Die EU hat entschieden: Roaming-Gebühren sollen ab Mitte Juni der Vergangenheit angehören. [Marjan Lazarevski/Flickr]

Die EU hat sich geeinigt: Mitte Juni 2017 will sie die umstrittenen Roaming-Aufschläge für die Handy-Nutzung im Ausland komplett abschaffen. Maximale Handy-Zuschläge sinken schon ein Jahr zuvor deutlich.

Die EU will die umstrittenen Roaming-Aufschläge für die Handy-Nutzung im Ausland Mitte Juni 2017 vollkommen abschaffen. Darauf einigten sich die EU-Kommission, Mitgliedstaaten und Europaparlament in der Nacht zum Dienstag, wie alle Seiten mitteilten.

Bei Reisen in der EU zahlten Handy-Kunden dann „denselben Preis wie zuhause ohne Extra-Kosten“, erklärte die EU-Kommission. Dies gelte nicht nur für Anrufe, sondern auch für SMS und die Nutzung mobiler Datenverbindungen. Mitgliedstaaten und Europaparlament müssen dem Kompromiss noch endgültig zustimmen.

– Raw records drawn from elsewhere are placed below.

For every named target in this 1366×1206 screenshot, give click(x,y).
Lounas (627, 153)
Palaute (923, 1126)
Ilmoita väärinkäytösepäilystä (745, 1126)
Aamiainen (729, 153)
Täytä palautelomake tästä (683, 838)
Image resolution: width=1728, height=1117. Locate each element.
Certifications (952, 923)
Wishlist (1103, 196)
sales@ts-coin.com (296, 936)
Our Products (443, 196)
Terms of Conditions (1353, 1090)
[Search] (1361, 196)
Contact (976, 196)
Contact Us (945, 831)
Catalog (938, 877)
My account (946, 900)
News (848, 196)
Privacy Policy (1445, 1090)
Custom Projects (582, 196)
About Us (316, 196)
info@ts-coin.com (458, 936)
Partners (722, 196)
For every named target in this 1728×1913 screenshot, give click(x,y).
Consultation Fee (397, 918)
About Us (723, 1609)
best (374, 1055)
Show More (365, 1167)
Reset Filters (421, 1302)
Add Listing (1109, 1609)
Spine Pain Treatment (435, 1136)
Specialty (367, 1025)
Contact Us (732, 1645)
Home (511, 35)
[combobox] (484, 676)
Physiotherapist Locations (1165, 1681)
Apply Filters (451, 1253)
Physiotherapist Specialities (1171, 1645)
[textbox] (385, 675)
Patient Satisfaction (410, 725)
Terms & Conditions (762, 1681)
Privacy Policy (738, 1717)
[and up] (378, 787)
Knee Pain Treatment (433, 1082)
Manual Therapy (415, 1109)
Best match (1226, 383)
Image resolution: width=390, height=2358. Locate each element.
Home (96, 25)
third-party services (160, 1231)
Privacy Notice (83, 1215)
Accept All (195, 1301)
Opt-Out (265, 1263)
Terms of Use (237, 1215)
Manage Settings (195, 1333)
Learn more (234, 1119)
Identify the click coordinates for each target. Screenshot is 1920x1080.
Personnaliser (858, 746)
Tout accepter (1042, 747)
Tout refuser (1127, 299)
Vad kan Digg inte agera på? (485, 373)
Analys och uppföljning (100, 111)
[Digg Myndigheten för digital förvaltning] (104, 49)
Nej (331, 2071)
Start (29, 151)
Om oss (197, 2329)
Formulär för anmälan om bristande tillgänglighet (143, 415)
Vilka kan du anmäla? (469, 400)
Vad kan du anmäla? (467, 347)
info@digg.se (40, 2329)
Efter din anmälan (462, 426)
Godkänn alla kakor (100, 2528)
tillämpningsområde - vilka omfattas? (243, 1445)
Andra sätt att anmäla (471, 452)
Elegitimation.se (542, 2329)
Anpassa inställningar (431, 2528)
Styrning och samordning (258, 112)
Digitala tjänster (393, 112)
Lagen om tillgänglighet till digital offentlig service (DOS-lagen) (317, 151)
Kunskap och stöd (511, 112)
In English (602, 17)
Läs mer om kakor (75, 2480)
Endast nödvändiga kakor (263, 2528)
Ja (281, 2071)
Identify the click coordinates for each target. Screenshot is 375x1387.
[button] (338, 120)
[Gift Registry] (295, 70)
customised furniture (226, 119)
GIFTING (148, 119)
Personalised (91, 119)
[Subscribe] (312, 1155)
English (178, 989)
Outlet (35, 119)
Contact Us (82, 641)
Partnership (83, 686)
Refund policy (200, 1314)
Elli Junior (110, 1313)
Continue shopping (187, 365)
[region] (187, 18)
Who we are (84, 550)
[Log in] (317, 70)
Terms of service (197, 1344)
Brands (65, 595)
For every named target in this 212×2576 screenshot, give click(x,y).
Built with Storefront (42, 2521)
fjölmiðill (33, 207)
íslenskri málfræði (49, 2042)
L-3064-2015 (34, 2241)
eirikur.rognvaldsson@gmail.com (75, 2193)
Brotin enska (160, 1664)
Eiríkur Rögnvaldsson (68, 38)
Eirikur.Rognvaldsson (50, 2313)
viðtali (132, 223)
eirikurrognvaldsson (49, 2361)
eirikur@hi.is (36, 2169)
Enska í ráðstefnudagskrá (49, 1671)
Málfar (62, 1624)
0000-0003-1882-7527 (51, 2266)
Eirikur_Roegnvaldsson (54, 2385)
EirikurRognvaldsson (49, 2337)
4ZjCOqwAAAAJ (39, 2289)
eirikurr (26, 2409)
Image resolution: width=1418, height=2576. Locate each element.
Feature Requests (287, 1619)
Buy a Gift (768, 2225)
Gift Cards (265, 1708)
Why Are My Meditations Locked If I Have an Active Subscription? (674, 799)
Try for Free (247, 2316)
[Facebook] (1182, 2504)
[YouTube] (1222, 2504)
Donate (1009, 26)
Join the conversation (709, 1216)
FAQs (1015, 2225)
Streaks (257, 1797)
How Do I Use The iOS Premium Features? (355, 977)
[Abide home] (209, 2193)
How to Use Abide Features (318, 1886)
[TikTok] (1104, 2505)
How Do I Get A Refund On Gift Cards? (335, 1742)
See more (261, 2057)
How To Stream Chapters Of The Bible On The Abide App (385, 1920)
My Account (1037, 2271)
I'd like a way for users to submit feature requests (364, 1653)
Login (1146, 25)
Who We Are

Ab Ende April 2016 wird Roaming nach dem Kompromiss demnach zunächst deutlich billiger. Telefonanbieter dürfen dann nur noch einen maximalen Aufschlag von fünf Cent pro Minute bei Anrufen in Rechnung stellen. Bei SMS sind es zwei Cent und bei der Internetnutzung fünf Cent pro übertragenem Megabyte. Hinzu kommt jeweils die Mehrwertsteuer. Dies sind laut Kommission 75 Prozent weniger als die derzeit geltenden Höchstgrenzen bei Anrufen und Datennutzung.

Eine Einigung gab es auch zu dem schwierigen Thema der Netzneutralität, also der Frage, ob Internet-Anbieter bestimmte Dienste bei der Übertragungsgeschwindigkeit bevorzugen können – etwa wenn sie dafür von Kunden mehr Geld verlangen. Nutzer könnten nach der Vereinbarung „nicht unfair blockiert“ oder ihre Internetnutzung verlangsamt werden, erklärte die EU-Kommission. „Bezahlte Priorität wird nicht erlaubt.“

Dem Rat der Mitgliedstaaten zufolge sind aber „Maßnahmen für vernünftiges (Daten-)Verkehrsmanagement“ erlaubt. „Blockierungen oder Drosselungen werden nur unter einer begrenzten Zahl von Umständen erlaubt, zum Beispiel um Cyber-Angriffe zu bekämpfen oder um Verkehrsverstopfung zu verhindern.“ Vereinbarungen zu Diensten, „die ein bestimmtes Qualitätsniveau brauchen, sind erlaubt, aber die Anbieter müssen die allgemeine Qualität des Internetzugangs sicherstellen“. Es ist das erste Mal überhaupt, dass die EU die Netzneutralität gesetzlich festschreiben will.